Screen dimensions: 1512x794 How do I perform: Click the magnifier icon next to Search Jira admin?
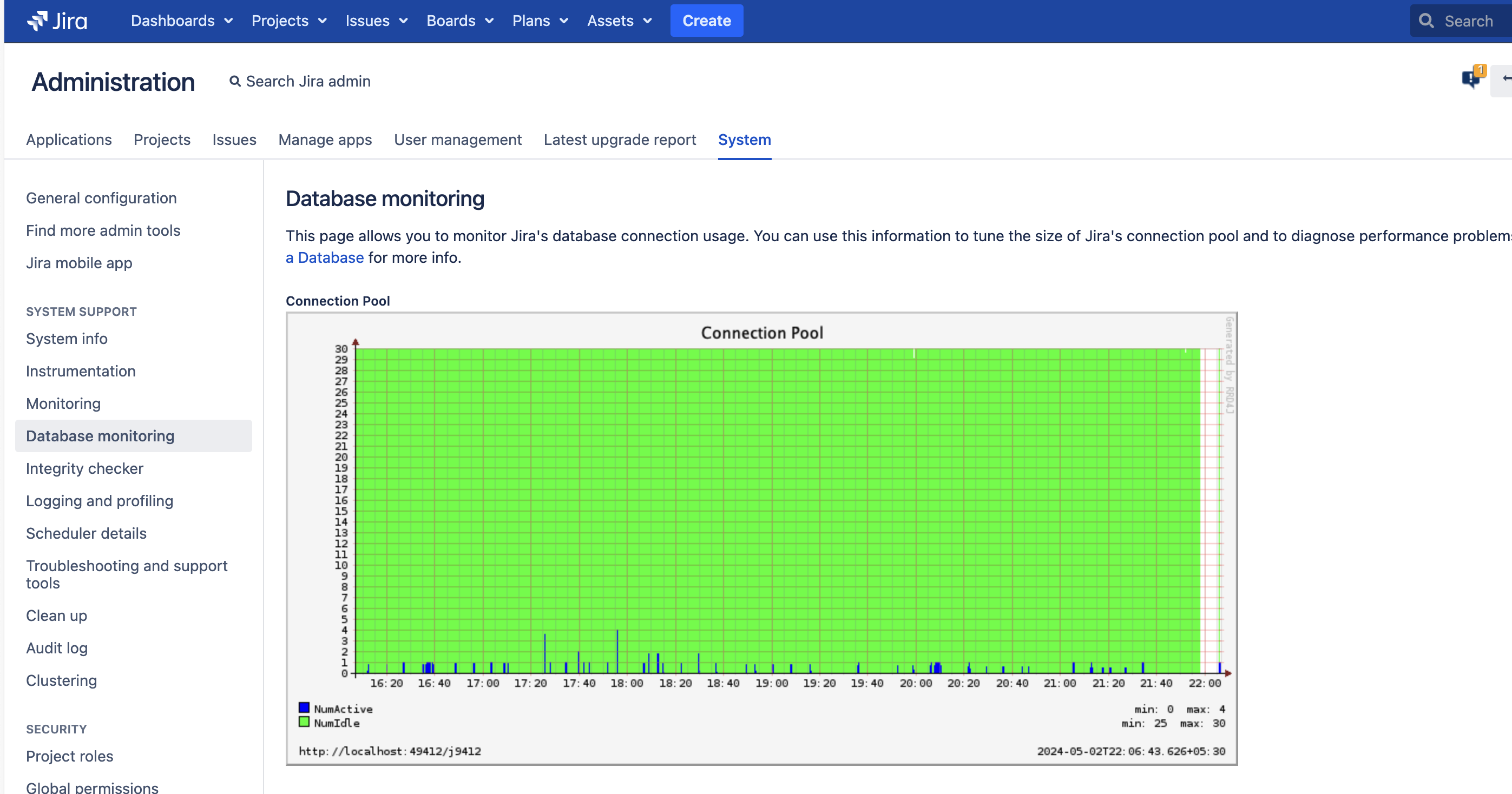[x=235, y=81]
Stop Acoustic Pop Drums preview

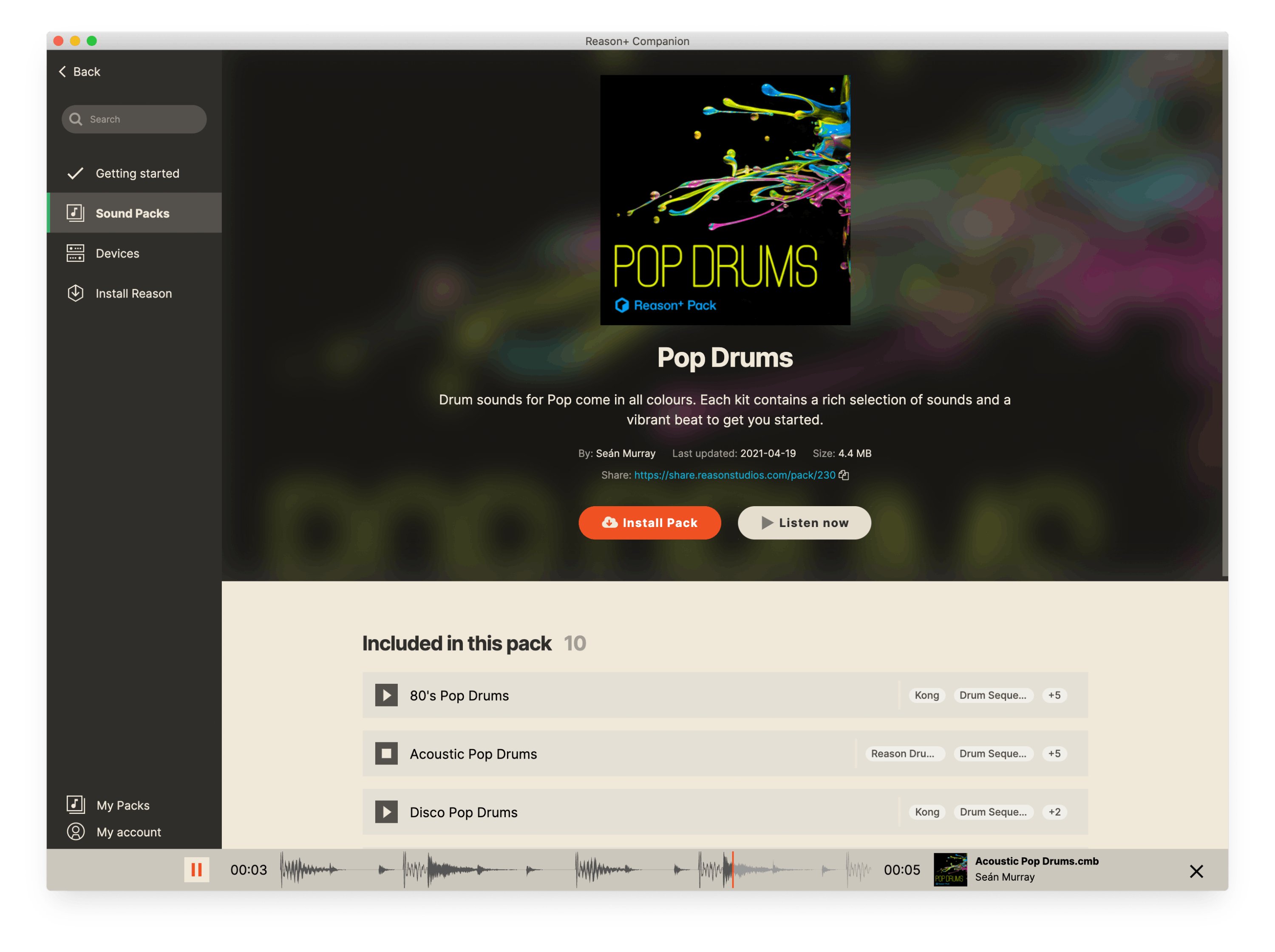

● ● ● ● ●

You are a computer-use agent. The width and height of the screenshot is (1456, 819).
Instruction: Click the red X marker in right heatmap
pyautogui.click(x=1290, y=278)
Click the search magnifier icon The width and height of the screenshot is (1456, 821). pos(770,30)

● ● ● ● ●

### About this task
Please find every line in the records above that holds the word "screenshot" and copy it.

### Exercise result
You are a computer-use agent. The width and height of the screenshot is (1456, 819).
Click the search magnifier icon The width and height of the screenshot is (1456, 821). pos(770,30)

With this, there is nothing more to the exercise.